Зарубежные епархии армяно-апостольской церкви подчиняются эчмиадзинскому первопрестолу. В результате исторически сложившихся обстоятельств существовал также киликийский католикосат, который после 1921 года из киликийского города Сиса переселился и обосновался в Антилиасе, предместье Бейрута. Киликийские католикосы всегда признавали верховенство Эчмиадзина. Но, учитывая влияние церкви за рубежом, дашнаки в 1956 году откололи киликийский католикосат от Эчмиадзина. Цель этой скорее политической, чем церковной акции – оторвать народ спюрка от находящегося в Советской Армении Эчмиадзина и тем самым ослабить нити, связывающие армян с родной страной.

Вот уже около двадцати лет во всех кругах спюрка обсуждается этот вопрос, и траншея, вместо того чтобы заполниться, все углубляется. В Америке даже было организовано что-то вроде комиссии для поисков путей сближения Эчмиадзина и Антилиаса. Но дело не сдвинулось с места. Деятельность этой комиссии была похожа на действия хирурга, который вскрывает язву и, увидев ее глубину, быстро зашивает. Глубоки корни этой язвы, и питают их не злые и добрые люди, а столкновение принципов.

Но вот и Оттава.

Это небольшой город, намного меньше Еревана, и тем не менее он голова на исполинском теле Канады. Советское посольство расположено недалеко от центра, на очень тихой улице, в саду.

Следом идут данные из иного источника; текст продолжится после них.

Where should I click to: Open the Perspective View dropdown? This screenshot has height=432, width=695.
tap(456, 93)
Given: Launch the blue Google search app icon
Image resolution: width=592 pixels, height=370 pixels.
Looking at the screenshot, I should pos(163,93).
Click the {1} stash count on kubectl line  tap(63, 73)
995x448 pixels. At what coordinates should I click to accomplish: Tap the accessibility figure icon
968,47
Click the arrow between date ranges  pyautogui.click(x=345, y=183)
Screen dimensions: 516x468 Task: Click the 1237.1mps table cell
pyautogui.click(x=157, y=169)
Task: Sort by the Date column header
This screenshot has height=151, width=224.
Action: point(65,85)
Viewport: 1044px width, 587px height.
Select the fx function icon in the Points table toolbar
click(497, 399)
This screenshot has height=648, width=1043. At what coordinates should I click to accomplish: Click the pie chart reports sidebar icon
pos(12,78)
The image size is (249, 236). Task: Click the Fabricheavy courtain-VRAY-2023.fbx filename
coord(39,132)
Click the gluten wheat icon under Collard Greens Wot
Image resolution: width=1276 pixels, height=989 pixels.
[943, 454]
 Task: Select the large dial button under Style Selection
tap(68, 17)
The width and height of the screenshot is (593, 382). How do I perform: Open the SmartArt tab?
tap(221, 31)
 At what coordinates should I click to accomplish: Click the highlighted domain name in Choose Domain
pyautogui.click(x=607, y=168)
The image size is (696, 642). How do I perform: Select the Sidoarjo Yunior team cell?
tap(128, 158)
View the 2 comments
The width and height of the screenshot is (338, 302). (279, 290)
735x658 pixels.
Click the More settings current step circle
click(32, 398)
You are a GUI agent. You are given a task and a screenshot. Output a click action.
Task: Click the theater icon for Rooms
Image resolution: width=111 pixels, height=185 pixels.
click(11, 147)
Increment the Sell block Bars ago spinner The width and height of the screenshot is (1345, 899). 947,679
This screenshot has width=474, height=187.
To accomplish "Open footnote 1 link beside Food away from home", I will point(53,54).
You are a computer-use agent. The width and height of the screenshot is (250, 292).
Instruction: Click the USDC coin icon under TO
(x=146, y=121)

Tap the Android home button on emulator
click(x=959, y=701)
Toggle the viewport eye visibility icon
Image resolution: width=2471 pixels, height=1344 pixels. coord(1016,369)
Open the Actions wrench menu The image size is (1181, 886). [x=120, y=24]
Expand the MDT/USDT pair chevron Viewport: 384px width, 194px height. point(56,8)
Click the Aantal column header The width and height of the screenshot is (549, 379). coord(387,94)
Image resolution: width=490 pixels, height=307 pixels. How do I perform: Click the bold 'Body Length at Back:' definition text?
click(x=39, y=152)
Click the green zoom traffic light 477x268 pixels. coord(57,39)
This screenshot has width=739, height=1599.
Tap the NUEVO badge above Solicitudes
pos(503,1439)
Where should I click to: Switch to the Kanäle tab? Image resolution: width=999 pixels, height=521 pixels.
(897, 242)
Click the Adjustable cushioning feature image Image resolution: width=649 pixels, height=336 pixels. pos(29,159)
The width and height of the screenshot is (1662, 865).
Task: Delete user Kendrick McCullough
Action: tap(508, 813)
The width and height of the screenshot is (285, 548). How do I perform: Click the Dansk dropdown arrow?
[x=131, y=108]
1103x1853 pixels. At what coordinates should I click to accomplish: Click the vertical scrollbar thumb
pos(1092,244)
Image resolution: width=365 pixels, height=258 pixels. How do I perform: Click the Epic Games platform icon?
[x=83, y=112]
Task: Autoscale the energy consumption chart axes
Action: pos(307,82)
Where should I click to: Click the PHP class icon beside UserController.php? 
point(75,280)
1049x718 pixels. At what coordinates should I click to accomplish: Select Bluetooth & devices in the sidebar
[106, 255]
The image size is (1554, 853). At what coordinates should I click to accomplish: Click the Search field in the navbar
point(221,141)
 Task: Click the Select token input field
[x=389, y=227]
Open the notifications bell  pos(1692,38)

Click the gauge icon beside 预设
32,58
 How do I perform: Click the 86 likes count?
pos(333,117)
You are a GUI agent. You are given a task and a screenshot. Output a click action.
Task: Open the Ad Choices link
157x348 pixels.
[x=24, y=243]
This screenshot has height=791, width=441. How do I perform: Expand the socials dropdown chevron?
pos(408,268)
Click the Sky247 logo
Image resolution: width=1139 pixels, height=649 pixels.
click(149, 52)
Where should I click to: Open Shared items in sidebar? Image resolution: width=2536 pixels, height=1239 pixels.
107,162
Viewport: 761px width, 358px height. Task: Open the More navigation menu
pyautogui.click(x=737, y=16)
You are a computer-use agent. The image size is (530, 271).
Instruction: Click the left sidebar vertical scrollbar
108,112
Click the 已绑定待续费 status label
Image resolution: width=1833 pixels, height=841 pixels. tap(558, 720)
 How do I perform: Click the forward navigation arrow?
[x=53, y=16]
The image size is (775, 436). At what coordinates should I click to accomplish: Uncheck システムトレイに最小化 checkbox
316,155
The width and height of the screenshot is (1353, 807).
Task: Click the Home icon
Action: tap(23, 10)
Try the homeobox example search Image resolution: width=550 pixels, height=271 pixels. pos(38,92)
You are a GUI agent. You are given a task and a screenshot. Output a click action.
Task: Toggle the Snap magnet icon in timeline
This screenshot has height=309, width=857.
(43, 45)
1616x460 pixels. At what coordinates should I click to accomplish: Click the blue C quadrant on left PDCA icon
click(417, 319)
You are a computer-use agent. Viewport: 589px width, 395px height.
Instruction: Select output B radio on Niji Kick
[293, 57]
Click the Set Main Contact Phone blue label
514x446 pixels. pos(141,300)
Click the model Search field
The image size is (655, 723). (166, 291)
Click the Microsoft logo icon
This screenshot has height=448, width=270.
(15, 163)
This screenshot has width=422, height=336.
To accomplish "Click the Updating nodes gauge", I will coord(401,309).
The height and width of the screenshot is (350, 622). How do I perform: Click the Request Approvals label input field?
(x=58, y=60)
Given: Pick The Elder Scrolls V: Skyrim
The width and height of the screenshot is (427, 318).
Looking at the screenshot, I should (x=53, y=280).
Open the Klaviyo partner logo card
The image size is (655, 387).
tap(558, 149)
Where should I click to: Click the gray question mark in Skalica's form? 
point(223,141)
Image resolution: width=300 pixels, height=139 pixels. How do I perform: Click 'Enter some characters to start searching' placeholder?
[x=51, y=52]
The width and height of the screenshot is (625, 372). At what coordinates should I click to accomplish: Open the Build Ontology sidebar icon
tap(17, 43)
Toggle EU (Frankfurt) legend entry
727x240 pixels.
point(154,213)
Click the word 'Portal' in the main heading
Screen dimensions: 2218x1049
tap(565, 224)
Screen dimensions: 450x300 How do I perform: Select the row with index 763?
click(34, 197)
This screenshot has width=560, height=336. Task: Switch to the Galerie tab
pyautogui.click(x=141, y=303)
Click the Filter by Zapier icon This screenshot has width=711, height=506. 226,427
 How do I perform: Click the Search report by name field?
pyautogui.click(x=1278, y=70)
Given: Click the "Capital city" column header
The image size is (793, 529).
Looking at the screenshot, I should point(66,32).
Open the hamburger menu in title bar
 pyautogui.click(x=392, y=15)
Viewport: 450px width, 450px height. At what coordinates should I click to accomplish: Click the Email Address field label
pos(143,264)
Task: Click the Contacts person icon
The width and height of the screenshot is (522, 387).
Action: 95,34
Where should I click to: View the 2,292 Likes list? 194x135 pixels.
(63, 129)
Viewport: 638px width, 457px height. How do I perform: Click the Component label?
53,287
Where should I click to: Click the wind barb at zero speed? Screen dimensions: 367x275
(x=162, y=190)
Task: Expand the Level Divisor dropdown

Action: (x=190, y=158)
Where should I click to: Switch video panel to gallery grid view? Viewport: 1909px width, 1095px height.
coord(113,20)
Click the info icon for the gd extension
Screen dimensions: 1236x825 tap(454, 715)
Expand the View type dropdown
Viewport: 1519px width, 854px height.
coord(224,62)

Завен ровно в час останавливает машину у посольства. Предполагалось, что я пробуду здесь тридцать – сорок минут, а потом мы посмотрим город. Но посол пригласил меня к себе домой на обед, и моим спутникам пришлось ждать меня несколько часов. Вечер в Монреале в семь, опаздывать нельзя. Поэтому после обеда мы в спешке проехали на машине по городу, посмотрели здание парламента, сфотографировались со стоящим у входа солдатом в красно-синей, отделанной позолотой форме, статным, ростом метра два, не меньше, похожим на раскрашенную восковую фигуру из музея мадам Тюссо. Пришлось довольствоваться лишь такой скудной закуской из «туристского меню» и снова «оседлать коней» для обратного похода…

Почти не отдохнув, я отправилась в зал «Амазгаина». Вечер начался с небольшим опозданием. В зале, заполненном до отказа, звучали старинные песни Армении, произведения советских армянских поэтов и композиторов. Словом, все тщательно подготовлено, отточено. Наиболее «отточенной» была речь молодого архитектора Вреж-Армена.

С ним я познакомилась еще десять лет назад в Каире. Он тогда был студентом архитектурного факультета, занимался также литературой. Мне сказали, что он из очень фанатичной дашнакской семьи, и отец и мать его активные деятели партии, да и сын не отстает от них. Еще тогда Вреж-Армен интересовался Арменией, ее зодчеством, хотел переписываться с кем-нибудь из молодых ереванских архитекторов. Во время нашей встречи на вечере каирского «Амазгаина» он дал мне несколько номеров местной газеты с его рассказами. В гостинице я просмотрела один из них – «Рождество в нашем доме». Описывает, как в их семье готовятся к Новому году, пекут гату, наряжают елку, подвешивают к вершине трехцветный дашнакский флаг и ждут вечера. «Куранты бьют двенадцать одновременно с нашими часами, и в эту минуту мы бросаем игры, гасим все огоньки и в темноте завершаем нашу первую молитву в новом году о том, чтобы следующий встретить у склона Арарата… Но увы, уже сколько и сколько лет мы повторяем ту же самую молитву! Доколе родина будет для нас лишь миражем, доколе мы будем питаться лишь снами о ней?!» – восклицал тогда молодой человек с чувством тоски и безысходности– Но вот через десять лет я слышу слова этого же человека – на сей раз на вечере «Амазгаина» в Монреале, – слова, которые уже имеют другой акцент, характерный ныне для значительной части дашнакской молодежи.